Mr Medvedev made his first visit to Chernobyl for Tuesday’s commemoration. Belarusian President Alexander Lukashenko did not take part in events at Chernobyl.
“The crisis at the Fukushima DaiIchi Plant reminded humankind that we shouldn’t relax” ~ Russian President Dmitry Medvedev
“The events of this day showed that nobody, no matter who they are, can be assured of their safety….and the recent events at Japan’s Fukushima-1 nuclear power plant only confirmed this bitter truth.” ~ Ukrainian President Viktor Yanukowich
Mr Yanukovych also stressed the need for global co-operation in nuclear safety, saying: "Chernobyl was a challenge of planetary dimensions. The answer to this challenge can be provided only by the world community." Soviet engineers encased the damaged reactor in a temporary concrete casing (sarcophagus) to limit the radiation but the existing sarcophagus is dilapidated and could leak. Or even worse collapse altogether triggering a large scale radiation release, consequently a new shield is now needed. A donor conference in Kiev, Ukraine, last week raised 550m euros (£486m; $798m) of the 740m euros needed to build a new shelter and a storage facility for spent fuel. The new containment shelter large enough to encase an area the size of “Madison Square Garden” and should be able to completely enclose the old casing and the Chernobyl Reactor 4 by 2015.
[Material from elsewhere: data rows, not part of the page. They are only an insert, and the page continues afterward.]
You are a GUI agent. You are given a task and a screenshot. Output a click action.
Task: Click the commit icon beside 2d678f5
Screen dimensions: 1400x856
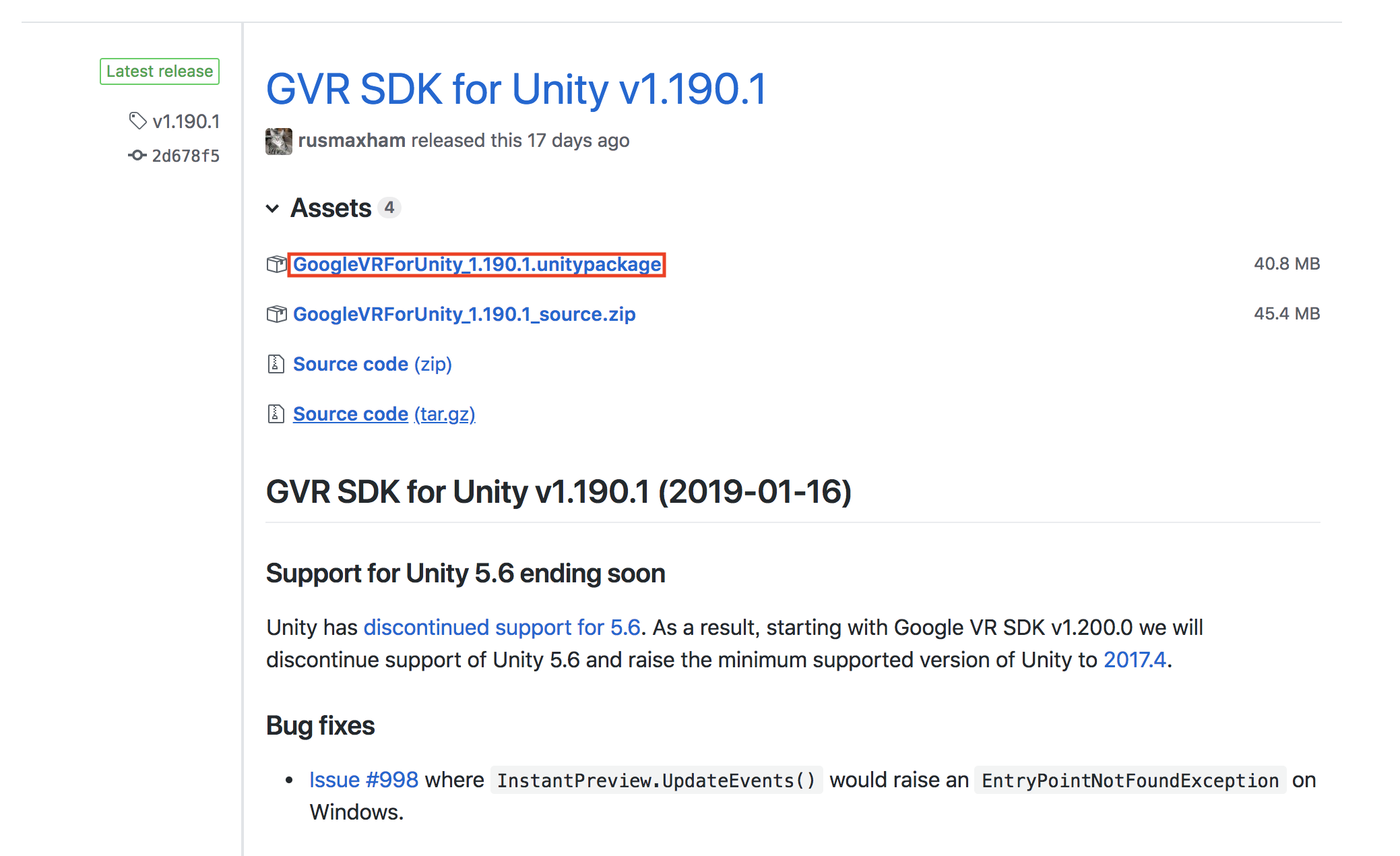(x=137, y=154)
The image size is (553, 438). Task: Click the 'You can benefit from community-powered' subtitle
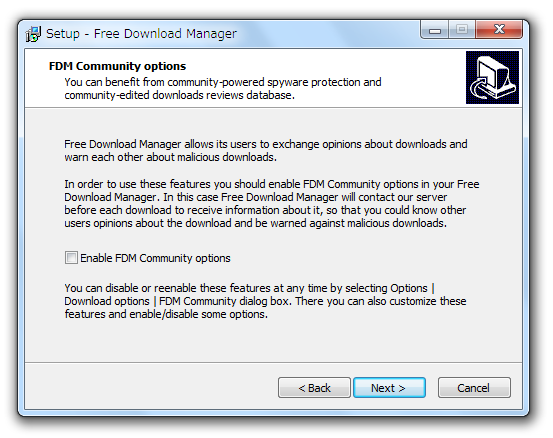pos(223,89)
They also placed the first stone of a monument to clean-up workers and laid flowers at another monument. Officials unveiled a monument dedicated to victims from Belarus.
Mr Medvedev has called for new international rules covering safety at nuclear plants. Such rules would permit the "necessary" development of nuclear energy, he said.
"Today, I sent proposals to [world] leaders… aimed at guaranteeing the necessary development of nuclear energy in the world while preventing at the same time catastrophic global consequences [of accidents]," Mr Medvedev said in remarks as he stood in spring sunshine in front of the hulk of the disused plant, according to Reuters. He did not specify what the proposals were.
Soviet officials held off reporting the accident for several days, and Mr Medvedev said the disaster had taught nations of the importance of telling the truth to their people. "The duty of a state is to tell the truth to its people. It must be acknowledged that the [Soviet] state did not always behave correctly," he said." In order for such tragedies never to be repeated we must all be honest, we must provide absolutely exact information about what is going on."
The call for honesty was welcomed by some 3,000 Chernobyl victims who joined a memorial service at a monument in Kiev. They complain that benefits packages for workers made ill by participating in the clean-up have been cut in recent years.
The crisis at Japan’s Fukushima plant has triggered renewed protests over the safety of nuclear power.
The legacy of Chernobyl will be remembered for much, much longer than anyone would wish. According to estimates this area of Northern Ukraine will be uninhabitable for at the very least, decades, if not centuries.